Like all other feminist ideas that have led women to this miserable new place, these beliefs, too, heavily rely on a misinterpretation of words and false narratives. The world defines “equality” as sameness and “equity” as dismantling differences. Anything that highlights our different masculine and feminine qualities and capabilities must be eradicated and corrected by woke feminists.
There is also a false analysis of the fundamental respect and reverence that most organized Christian religions carry for both men and women, as the roles designated to each are meant to offer a space for us to achieve optimal connection with God and bring others to do the same.

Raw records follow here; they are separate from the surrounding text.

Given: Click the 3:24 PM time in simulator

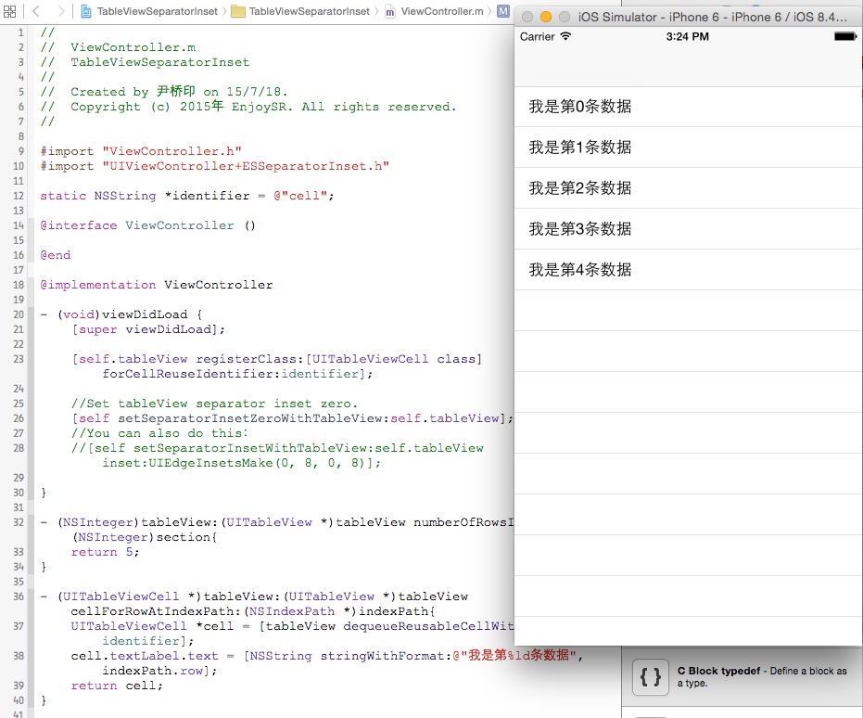Looking at the screenshot, I should point(686,36).
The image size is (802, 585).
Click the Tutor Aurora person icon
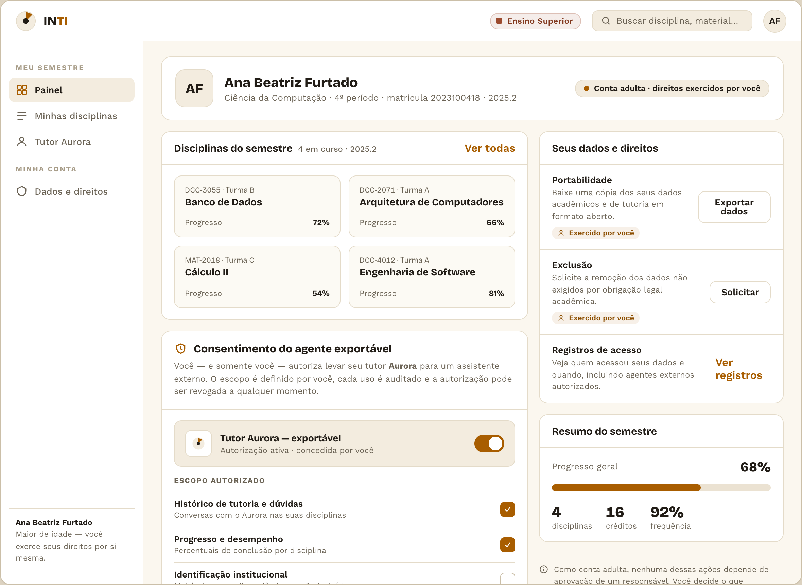click(22, 142)
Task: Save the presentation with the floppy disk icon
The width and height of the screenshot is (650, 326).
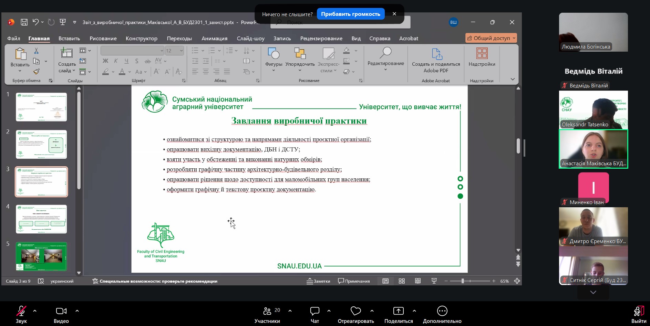Action: 24,22
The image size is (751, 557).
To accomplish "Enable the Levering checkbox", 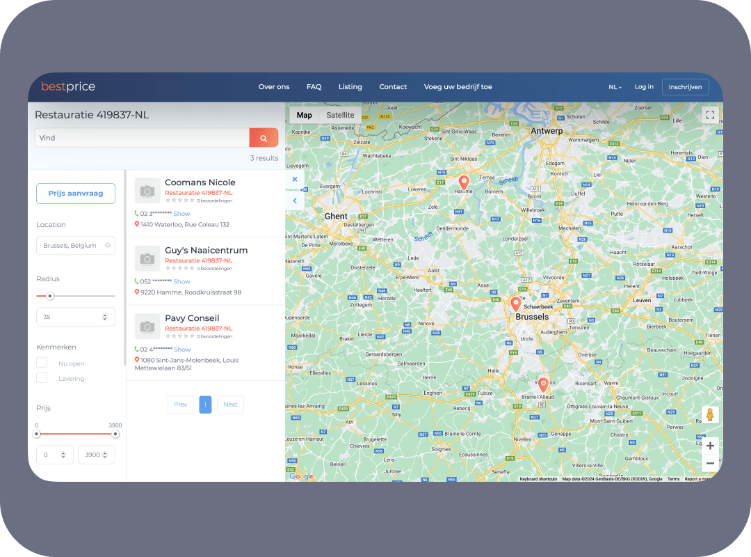I will 42,378.
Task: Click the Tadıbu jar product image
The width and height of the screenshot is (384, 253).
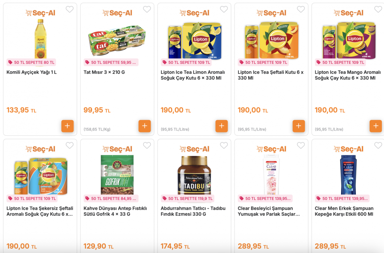Action: [194, 175]
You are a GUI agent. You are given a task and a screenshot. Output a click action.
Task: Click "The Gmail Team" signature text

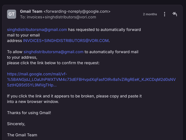(x=22, y=135)
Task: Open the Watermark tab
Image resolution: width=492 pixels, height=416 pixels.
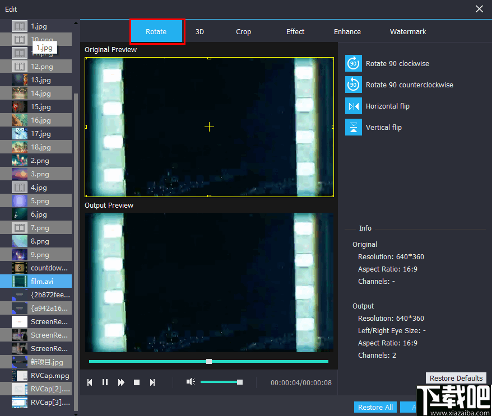Action: point(408,31)
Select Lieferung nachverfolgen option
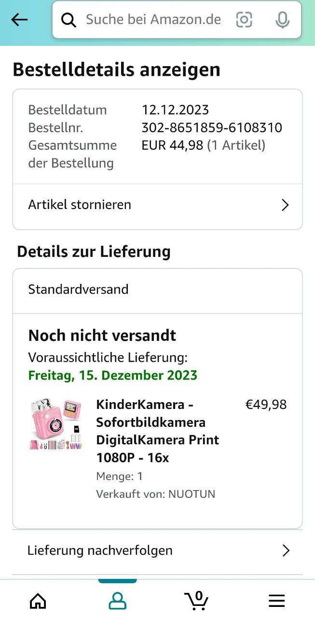 coord(100,550)
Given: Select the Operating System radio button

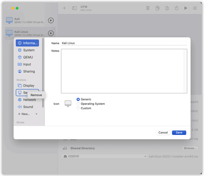Looking at the screenshot, I should 78,104.
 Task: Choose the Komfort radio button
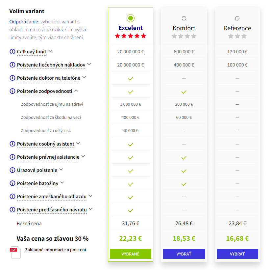click(x=184, y=18)
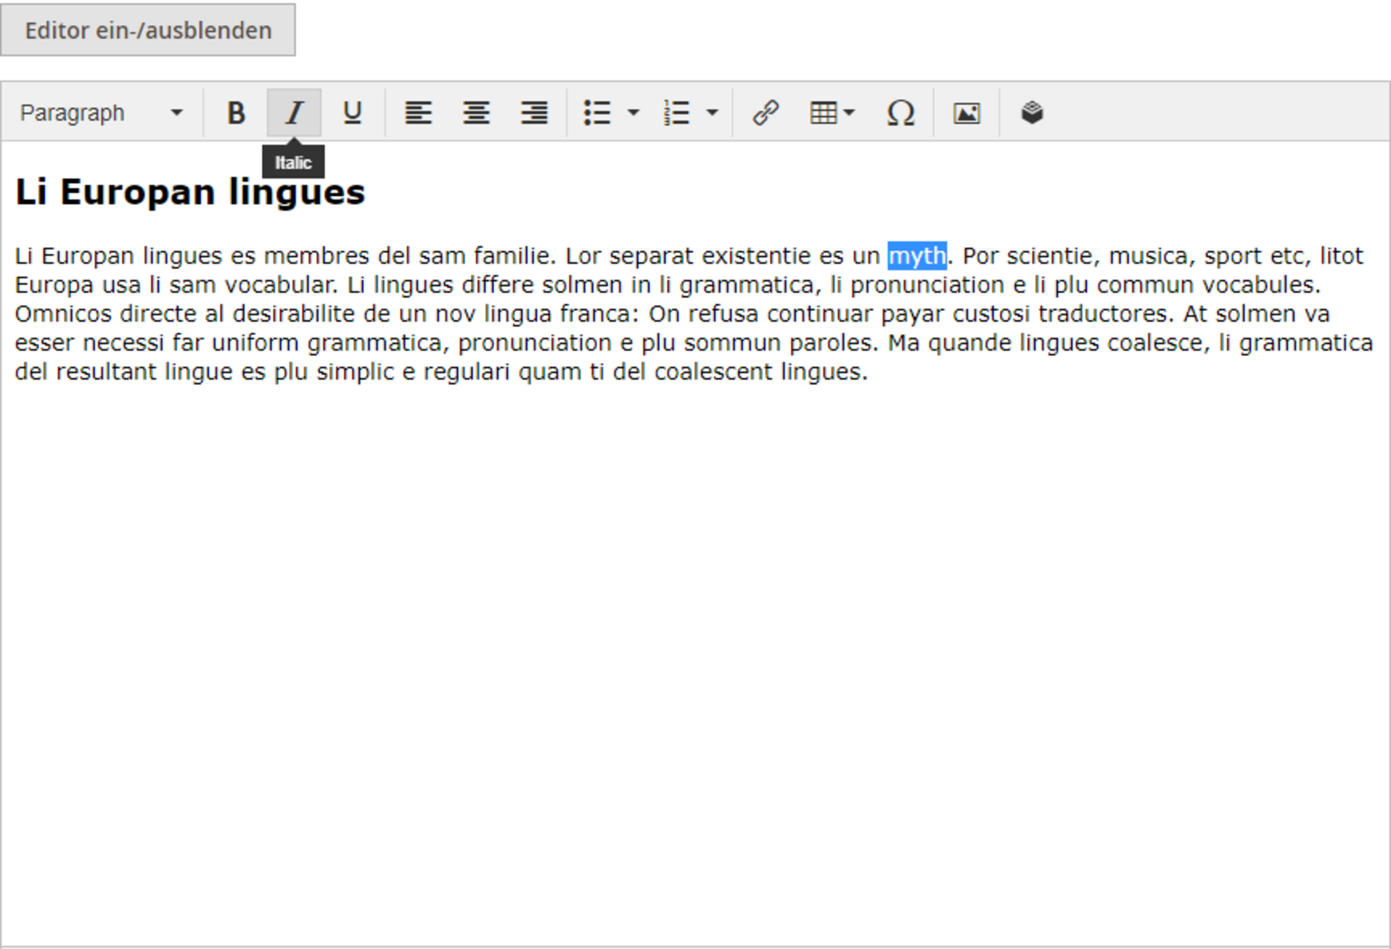Align text to the right
The width and height of the screenshot is (1391, 949).
point(534,112)

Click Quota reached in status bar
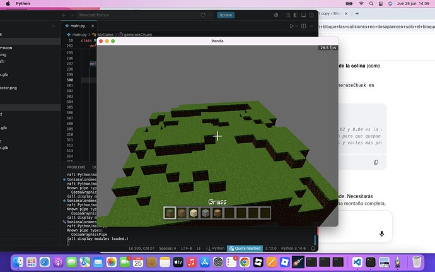(x=245, y=249)
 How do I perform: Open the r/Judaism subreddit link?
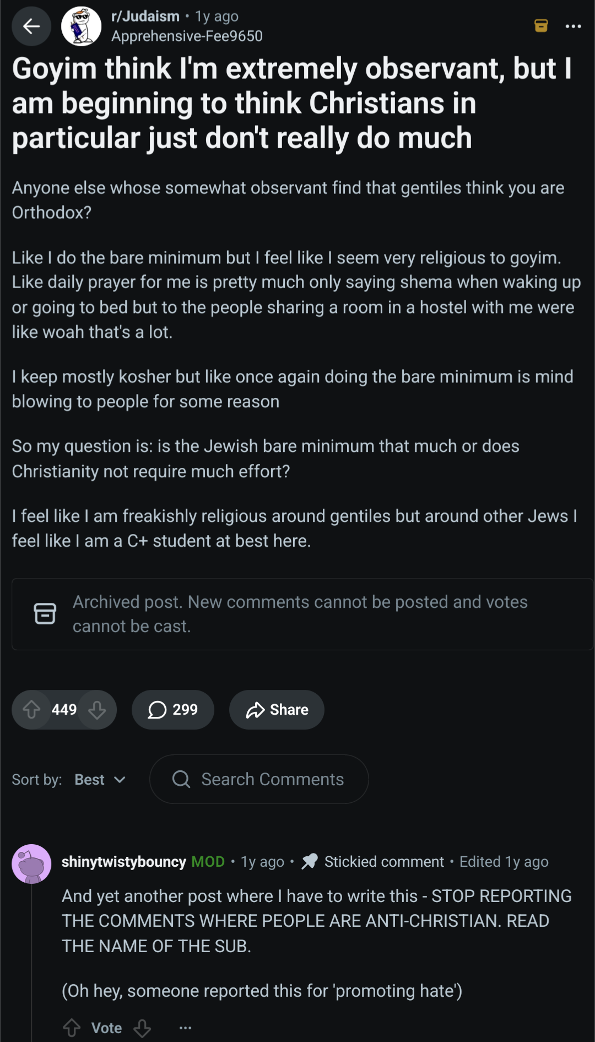pos(145,17)
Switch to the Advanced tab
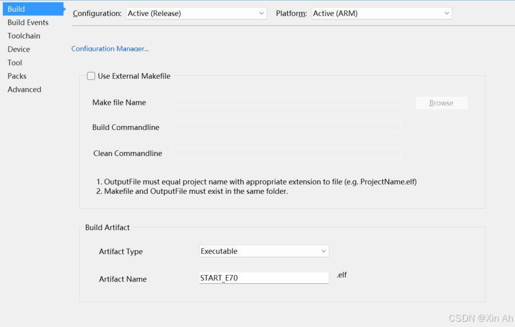 coord(24,90)
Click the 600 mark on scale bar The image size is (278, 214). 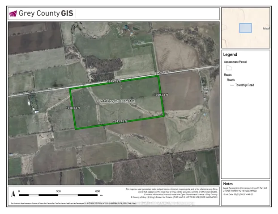click(98, 191)
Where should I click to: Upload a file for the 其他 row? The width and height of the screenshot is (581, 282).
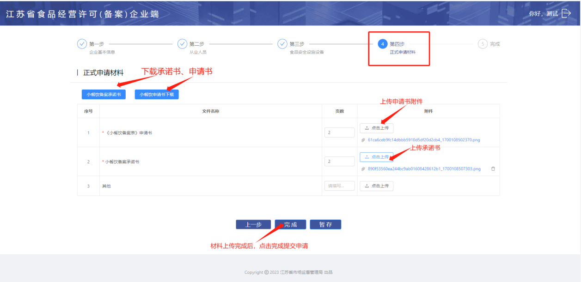pyautogui.click(x=376, y=186)
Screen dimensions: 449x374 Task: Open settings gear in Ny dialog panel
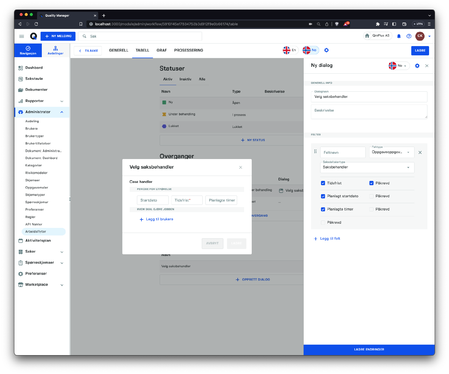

Like the worldly notion that success and validation for women are reflected in their position in the workplace or the educational degrees that they’ve earned, the mostly male leadership of most Christian religions is interpreted by the Left as patriarchal domination, with women regarded as inferior.
Sympathetic to the concern that women have toward their significance within the congregation, The Washington Stand quoted the sentiments of Pastor Burk Parsons of St. Andrews Chapel: “If young women believe the lies of the culture, they will think that churches are not for them. And the culture has done a good job of peddling that message.”
Of course, the agenda of the feminist movement to separate women from the church is not to help, elevate, or empower women. It is instead to separate them from yet one more thing that provides them true strength, stability, and conviction.
Christian organizations respect the distinct and powerful qualities that men and women possess, and they know that true equality for both sexes derives from exercising our God-given gifts within a righteous household, which leads to the greatest joy and fulfillment for both.